首先,在SO與RP的細胞外表面引入炔基或疊氮修飾的單糖。通過對應的炔基和疊氮基團熒光染料驗證細胞表面對應基團修飾情況,實驗結果表明炔基和疊氮基團已成功修飾在細胞表面(圖1b-c)。接下來,使用修飾完的細胞進行Click連接,通過肉眼直接觀察到了SO與RP通過Click連接形成團聚體沉澱在培養管中(圖1d)。進一步實驗發現,隨着Click時間的延長,疊氮熒光染料染色產生的細胞熒光逐漸減弱(圖1e),這表明修飾SO上的遊離疊氮基團逐漸被修飾RP的炔基團阻斷,從而證明SO與RP之間的細胞-細胞Click是成功的,並表明建立了細胞-細胞Click連接。
細胞-細胞共價連接可視化表徵
圖2:(a-c) 對簡單混合後的FISH標記的SO和RP的CLSM圖像。RP被用Cy3標記的探針標記(紅色),而SO被用FITC標記的探針標記(綠色),比例尺爲20μm。(d) 從(c)中顯示的合併圖像計算的熒光比例。(e-g) 對點擊連接後的FISH標記的SO和RP的CLSM圖像。RP被用Cy3標記的探針標記(紅色),而SO被用FITC標記的探針標記(綠色),比例尺爲20μm。(h) 從(g)中顯示的合併圖像計算的熒光比例。(g)的插圖顯示了所選區域的放大視圖。(i) 點擊連接後的SO和RP的TEM圖像,(j) 點擊連接的Pd標記的SO(細胞表面的黑點是Pd納米顆粒)和原生RP的TEM圖像,(k) (j)中所選區域的放大視圖。(l) SO和RP之間點擊化學連接後的細菌細胞活力(用LIVE/DEAD BacLight Bacterial Viability Kit染色;綠色熒光表示活細胞,紅色熒光表示死細胞)。

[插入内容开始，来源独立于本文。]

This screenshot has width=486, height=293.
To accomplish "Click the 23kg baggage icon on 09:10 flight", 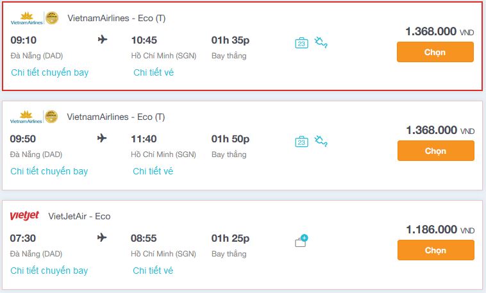I will [x=301, y=43].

利用熒光原位雜交(FISH)和TEM對Click反應後SO與RP細胞之間形成的特異性直接鏈接進行了表徵。在FISH分析中,簡單混合(Mix)的SO和RP相互分離,幾乎沒有物理接觸,僅有3%比例的細胞發出連接後的黃色熒光。相比之下,Click組出現了明顯的細胞聚集,發出連接後的黃色熒光的細胞比例高達81%(圖2i)。此外,TEM觀察證實,Click後SO和RP細胞之間實現了高度緊密連接(圖2i-k)。接下來利用SO的生物礦化能力進一步區分了SO和RP,可以清楚地觀察到表面標記有Pd納米顆粒的SO和RP細胞在並排模式下緊密相連(圖2j-k)。
黑暗厭氧條件下SO和RP共培養體系的產甲烷性能
圖3:(a)不同共培養體系的甲烷產生和(b)甲酸鹽代謝。
接下來,根據該雙菌共培養系統的設計原則,以甲烷產量作爲種間電子傳遞(IET)效率的指標。其中額外在Mix組中加入陽離子聚合物(聚二烯丙基二甲基氯化銨(PDAD))促進細胞聚集以進一步評估細胞聚集對IET的影響(PDAD組)。在進行了Click連接後的SO和RP細胞的甲烷產量很高,達到了1.8 nmol,是Mix組的6倍(圖3a)。同時,底物(甲酸)的利用率也證實Click組的新陳代謝速度快於Mix組(圖3b)。此外,Mix組和PDAD組計算得出的甲烷產率(nmol甲烷產量/mmol甲酸消耗量)均爲0.04,而Click組的甲烷產率爲0.09,是Mix組和PDAD組的2.25倍。這些結果證明,Click所建立的細胞-細胞連接大大提高了SO和RP之間的電子傳遞效率。
SO和RP共培養產甲烷體系的電子傳遞機制
圖4:不同共培養體系在(a)氫化酶產氫抑制劑(甲醛)和黃素分泌突變(SO(Δbfe)菌株)作用下,(b)電子傳遞抑制劑,(c)氫化酶突變體(SO(ΔhydA/ΔhyaB))和電子傳遞抑制劑,以及(d)電子傳遞鏈蛋白突變和氫化酶抑制劑對不同共培養體系甲烷產生的影響。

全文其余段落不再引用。